The Canadian Dollar faces a challenging environment in early September 2025, pressured by disappointing economic data, shifting rate cut expectations, and global risk aversion. While oil price recovery provides some support, the combination of weak GDP growth, employment softening, and below-target inflation has increased the likelihood of the Bank of Canada easing at the September 17 meeting. Market participants are closely watching for additional economic data releases and central bank communications that could influence the policy outlook and CAD direction in the coming weeks.
Central Bank Notes:
- The Bank of Canada maintained its target for the overnight rate at 2.75%, with the Bank Rate at 3% and the deposit rate at 2.70% as of July 30, marking the third consecutive meeting with rates on hold.
- The Council cited ongoing U.S. tariff adjustments and unresolved trade negotiations as driving factors for elevated economic uncertainty. The persistence of tariffs well above early-2025 levels continues to present downside risks for growth and keeps inflation expectations elevated, supporting a cautious approach to monetary easing.
- The lack of a clear U.S. policy path, plus frequent threats of additional tariffs, led the Bank to highlight risks to Canadian exports and broader demand, amplifying uncertainty about future growth.
- Canada’s economic growth in the first quarter came in at 2.2%, slightly stronger than the original forecast, while the composition of GDP growth was largely as expected. Consumption slowed from its very strong fourth-quarter pace, but continued to grow despite a large drop in consumer confidence.
- Canadian GDP growth is expected to be near 0% in Q2 2025, closely aligned with the more optimistic scenario outlined earlier in the year. Weakness in manufacturing activity—driven by both U.S. trade disruptions and sector-specific challenges like wildfires—contributed to softer output. A partial recovery is anticipated in Q3 due to rebuilding efforts and stronger retail sales in June.
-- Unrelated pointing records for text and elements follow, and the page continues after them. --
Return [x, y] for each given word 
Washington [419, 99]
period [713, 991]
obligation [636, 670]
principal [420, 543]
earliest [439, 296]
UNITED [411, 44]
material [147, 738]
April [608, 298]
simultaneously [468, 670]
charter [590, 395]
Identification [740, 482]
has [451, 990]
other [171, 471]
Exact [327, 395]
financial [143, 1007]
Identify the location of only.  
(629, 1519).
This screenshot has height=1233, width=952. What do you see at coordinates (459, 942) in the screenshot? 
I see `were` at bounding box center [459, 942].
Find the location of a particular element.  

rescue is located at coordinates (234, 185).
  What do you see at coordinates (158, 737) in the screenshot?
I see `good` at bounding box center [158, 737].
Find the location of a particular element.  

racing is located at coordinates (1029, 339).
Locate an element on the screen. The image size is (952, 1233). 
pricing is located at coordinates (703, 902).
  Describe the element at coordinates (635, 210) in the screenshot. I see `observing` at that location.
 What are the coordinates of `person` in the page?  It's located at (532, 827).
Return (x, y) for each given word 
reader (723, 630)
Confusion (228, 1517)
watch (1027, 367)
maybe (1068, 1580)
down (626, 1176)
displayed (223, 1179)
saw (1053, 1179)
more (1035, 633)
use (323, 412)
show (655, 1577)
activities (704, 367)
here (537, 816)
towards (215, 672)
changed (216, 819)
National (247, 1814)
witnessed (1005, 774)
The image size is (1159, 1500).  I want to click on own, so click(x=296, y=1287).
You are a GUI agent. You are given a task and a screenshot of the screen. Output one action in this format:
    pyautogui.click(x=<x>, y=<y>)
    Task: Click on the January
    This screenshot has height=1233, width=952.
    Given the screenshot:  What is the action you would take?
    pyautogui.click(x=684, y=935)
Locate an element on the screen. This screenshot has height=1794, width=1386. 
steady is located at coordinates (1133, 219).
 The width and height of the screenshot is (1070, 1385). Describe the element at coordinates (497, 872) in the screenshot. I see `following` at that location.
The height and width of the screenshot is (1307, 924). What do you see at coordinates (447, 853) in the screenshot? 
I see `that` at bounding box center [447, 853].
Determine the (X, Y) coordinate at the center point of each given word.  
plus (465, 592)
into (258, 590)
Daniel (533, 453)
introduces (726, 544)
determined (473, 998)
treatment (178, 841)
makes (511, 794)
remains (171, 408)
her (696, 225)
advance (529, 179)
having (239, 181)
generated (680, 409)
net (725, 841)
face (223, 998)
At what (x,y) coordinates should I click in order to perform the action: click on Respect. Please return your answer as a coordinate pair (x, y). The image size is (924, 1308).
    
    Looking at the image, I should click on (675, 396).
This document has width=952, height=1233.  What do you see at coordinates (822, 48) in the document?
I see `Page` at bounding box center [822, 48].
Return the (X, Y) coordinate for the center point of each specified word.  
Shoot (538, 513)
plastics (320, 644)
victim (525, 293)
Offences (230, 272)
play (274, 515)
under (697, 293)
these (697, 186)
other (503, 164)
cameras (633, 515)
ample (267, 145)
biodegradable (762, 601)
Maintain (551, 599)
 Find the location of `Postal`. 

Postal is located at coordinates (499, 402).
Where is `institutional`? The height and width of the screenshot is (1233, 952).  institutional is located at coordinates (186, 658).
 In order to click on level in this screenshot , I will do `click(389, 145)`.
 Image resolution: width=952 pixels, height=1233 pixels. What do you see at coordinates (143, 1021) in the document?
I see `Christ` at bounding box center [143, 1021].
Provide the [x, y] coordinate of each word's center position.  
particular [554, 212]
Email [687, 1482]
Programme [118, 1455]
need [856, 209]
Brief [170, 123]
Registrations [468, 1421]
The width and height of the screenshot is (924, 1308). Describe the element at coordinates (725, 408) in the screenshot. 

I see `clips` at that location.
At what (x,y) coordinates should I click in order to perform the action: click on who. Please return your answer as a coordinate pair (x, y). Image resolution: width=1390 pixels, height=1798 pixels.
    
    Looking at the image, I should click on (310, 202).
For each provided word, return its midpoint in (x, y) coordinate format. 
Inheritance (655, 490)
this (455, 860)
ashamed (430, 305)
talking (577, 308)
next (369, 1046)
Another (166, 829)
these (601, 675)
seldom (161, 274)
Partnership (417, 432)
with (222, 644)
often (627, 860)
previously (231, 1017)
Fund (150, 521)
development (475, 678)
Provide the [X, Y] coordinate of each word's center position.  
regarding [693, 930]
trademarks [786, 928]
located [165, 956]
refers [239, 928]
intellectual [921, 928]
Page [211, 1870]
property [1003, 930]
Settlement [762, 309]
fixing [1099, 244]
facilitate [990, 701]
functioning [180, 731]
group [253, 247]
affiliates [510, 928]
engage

- Consumer spending slowed, especially as households front-loaded durable goods purchases ahead of tariffs. Housing activity remains subdued, with resales and construction still soft despite some government tax relief measures.
- Headline CPI inflation continued to ease, holding close to 1.7% in June, aided by declines in energy prices following the removal of the fuel charge. However, the Bank’s measures of core inflation and underlying price pressures moved up further due to higher import costs from tariffs and lingering supply disruptions.
- The Governing Council reiterated that it will carefully weigh ongoing upward inflation pressure from tariffs and cost shocks against the gradual downward pull from economic weakness. While additional rate cuts remain possible, timing and scale will depend on trade policy developments and inflation’s path.
- The next meeting is on 17 September 2025.
Next 24 Hours Bias
Medium Bearish
Oil
Key news events today
EIA Crude Oil Inventories (2:30 pm GMT)
What can we expect from Oil today?
Oil markets on Wednesday, September 3, 2025, are navigating a complex landscape of short-term geopolitical support versus medium-term oversupply concerns. While Ukrainian attacks on Russian oil infrastructure and US sanctions on Iranian oil networks have provided immediate price support, the market faces structural headwinds from OPEC+ production increases, weakening demand growth, and expectations of a significant surplus by year-end. The upcoming OPEC+ meeting on September 7 will be critical in determining whether the coalition pauses its production increases to prevent further price erosion or continues with planned output additions despite growing inventory concerns. Market participants are particularly focused on how geopolitical developments might influence OPEC+’s production strategy and whether supply disruptions could offset the anticipated surplus.